Dass auch diese Geschichte nun ein gutes Ende zu nehmen scheint, ist vor allem der Beharrlichkeit des Wallraf-Stifterrates zu verdanken. Unter Alfred Neven DuMont hatte sich dieser im Jahr 1997 formiert, um die Finanzierungslücke für den Wallraf-Neubau zu schließen; später trat der Stifterrat in Vorleistung, um den Architekturwettbewerb für den Erweiterungsbau zu finanzieren – aus diesem ging 2013 der Entwurf des Schweizer Büros Christ & Gantenbein als Sieger hervor. Das fertige Gebäude soll nicht nur die Fondation Corboud aufnehmen, sondern auch einige Funktionsmängel des Haupttraktes ausgleichen. Bei stärkerem Besucherandrang stößt der Ungers-Bau rasch an Kapazitätsgrenzen.

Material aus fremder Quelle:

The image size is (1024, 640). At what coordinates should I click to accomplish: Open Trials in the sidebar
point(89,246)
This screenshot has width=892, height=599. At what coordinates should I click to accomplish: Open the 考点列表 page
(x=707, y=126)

Das kölsche Wunder geschah

Seit mehr als einem Jahrzehnt ringt Peter Jungen, Vorsitzender des Stifterrats, mit der Stadt um den Erweiterungsbau. Im August 2013 sagte er dieser Zeitung: „Natürlich haben wir nie die Absicht verfolgen können, das Museum oder dessen Erweiterung zu finanzieren. Aber wir haben uns vorgestellt, dass, wenn der Stifterrat vorausgeht, sich die Stadt auf das Selbstverständliche besinnt und ihre Zusagen gegenüber der Fondation auch einhält.“

Damals brauchte es einige Fantasie, sich diese Lösung vorzustellen. Aber das kölsche Wunder geschah: Der Stifterrat ging voraus – und die Stadt besann sich auf etwas, das in Zeiten knapper Kassen und steigender Kosten für die eigenen Kulturbauten schon lange nicht mehr als Selbstverständlichkeit gelten kann.

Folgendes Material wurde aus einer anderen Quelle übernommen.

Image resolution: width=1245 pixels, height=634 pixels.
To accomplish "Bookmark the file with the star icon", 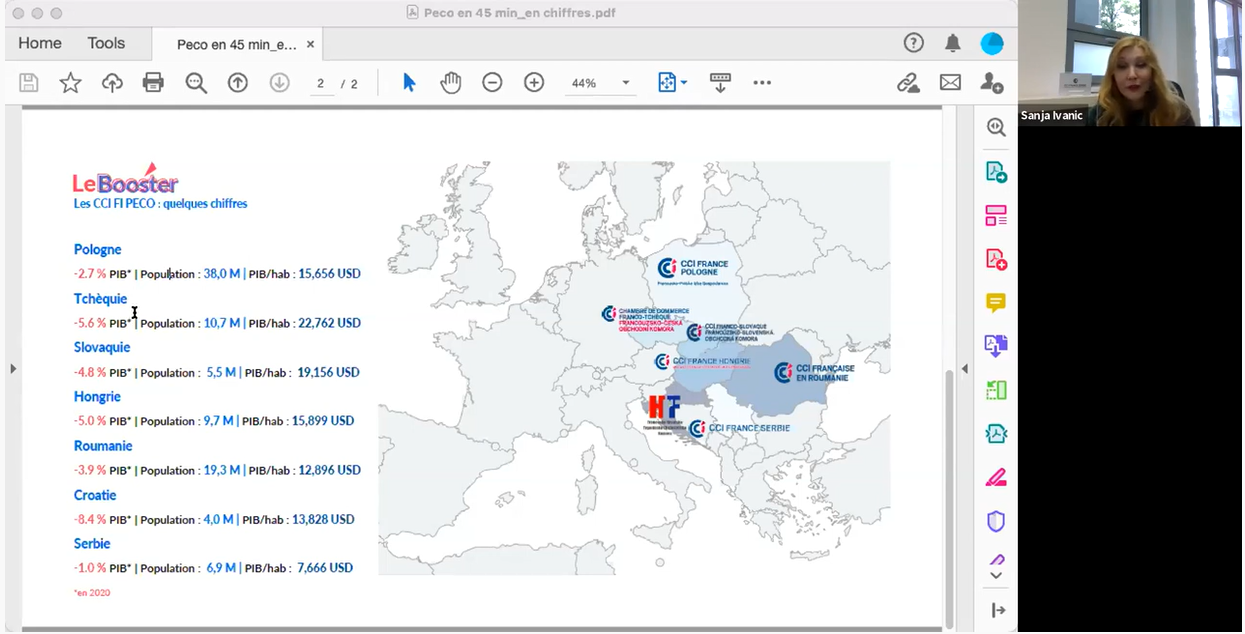I will tap(70, 83).
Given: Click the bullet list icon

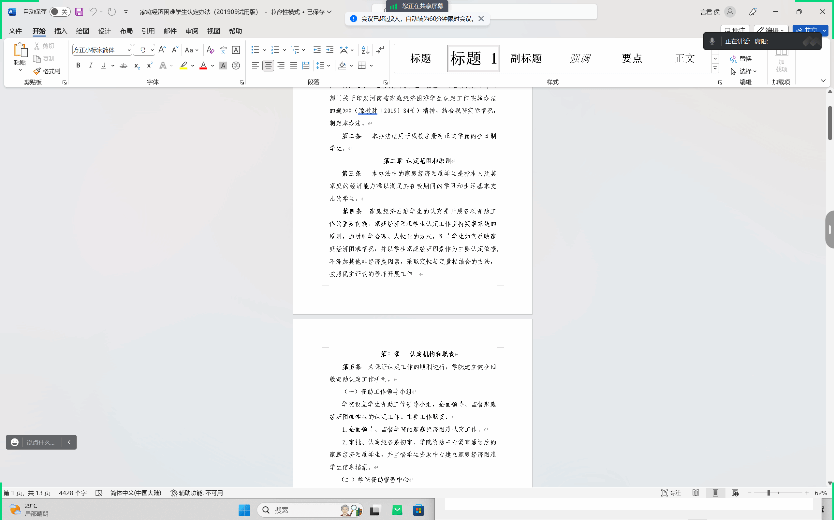Looking at the screenshot, I should [255, 49].
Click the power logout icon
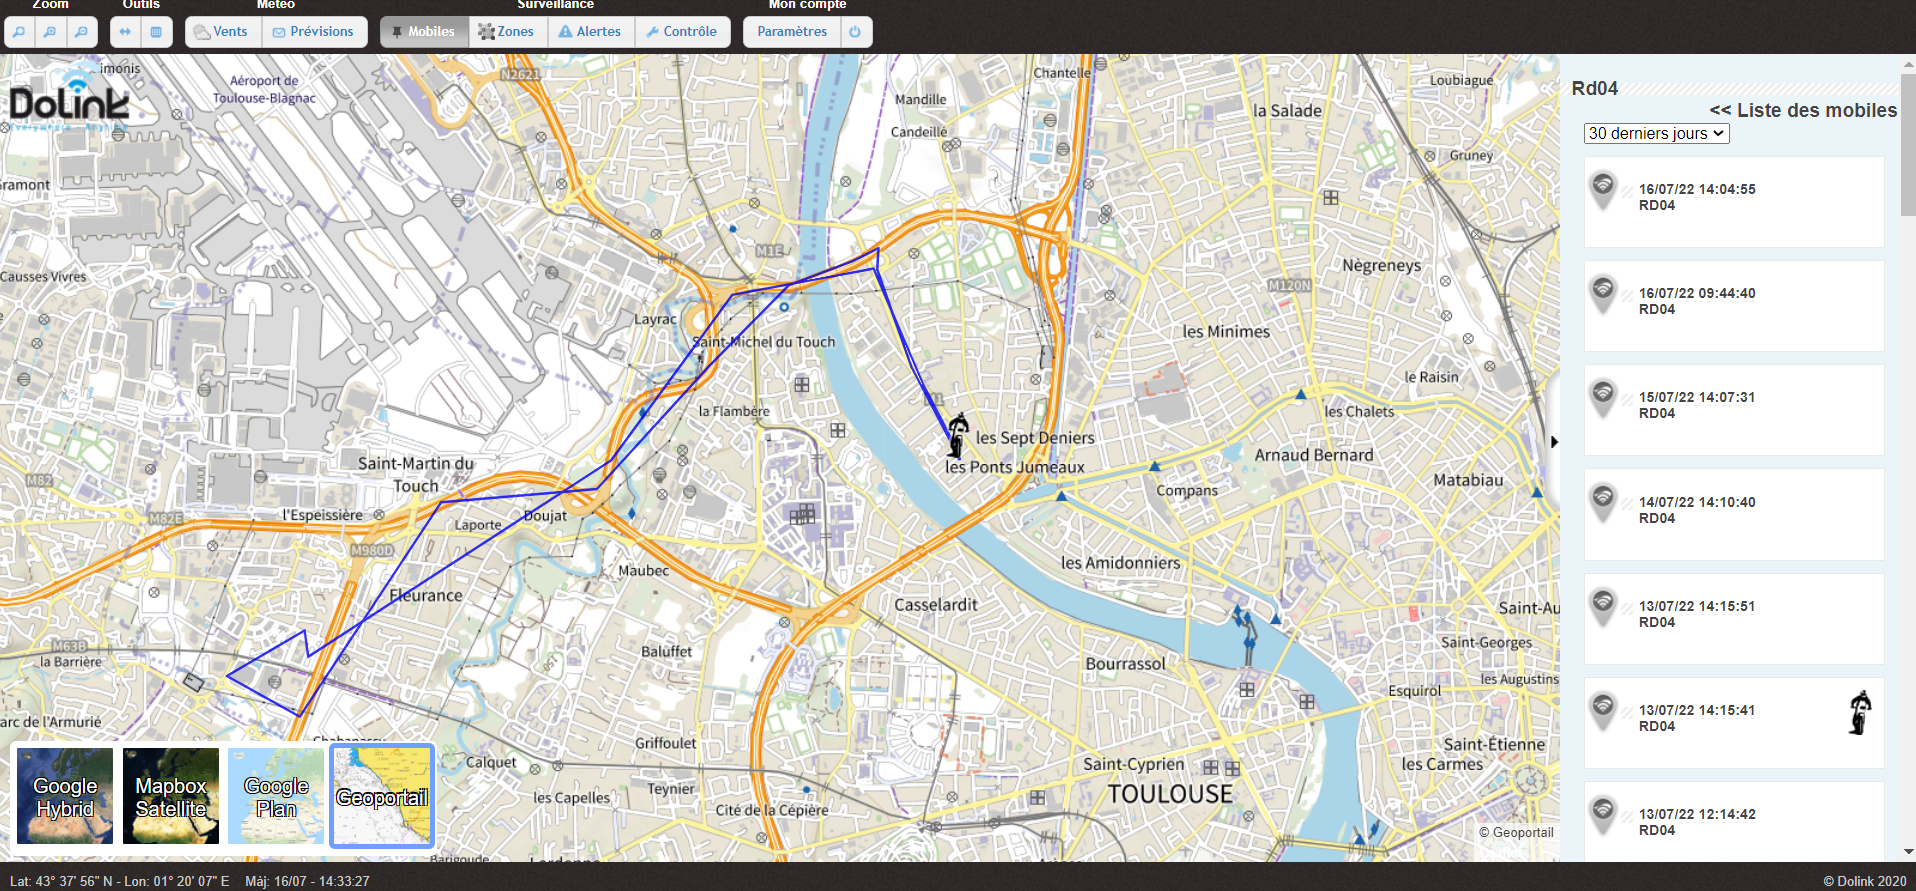Screen dimensions: 1916x891 click(x=855, y=32)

Um Ruhe vor dem „Plagegeist“ Peter Jungen zu haben, sprangen Stadtführung und Verwaltung über lange Schatten. Die Gebäudewirtschaft akzeptierte, dass ein externer Bauleiter die Projektsteuerung beim Erweiterungsbau übernimmt, und Oberbürgermeisterin Henriette Reker warb in der Politik erfolgreich für eine weitere Kulturbaustelle. All das beweist, dass sich bürgerschaftliches Engagement in Köln weiterhin auszahlt. Und dass es ohne dieses Engagement heute so wenig geht wie vor 200 Jahren.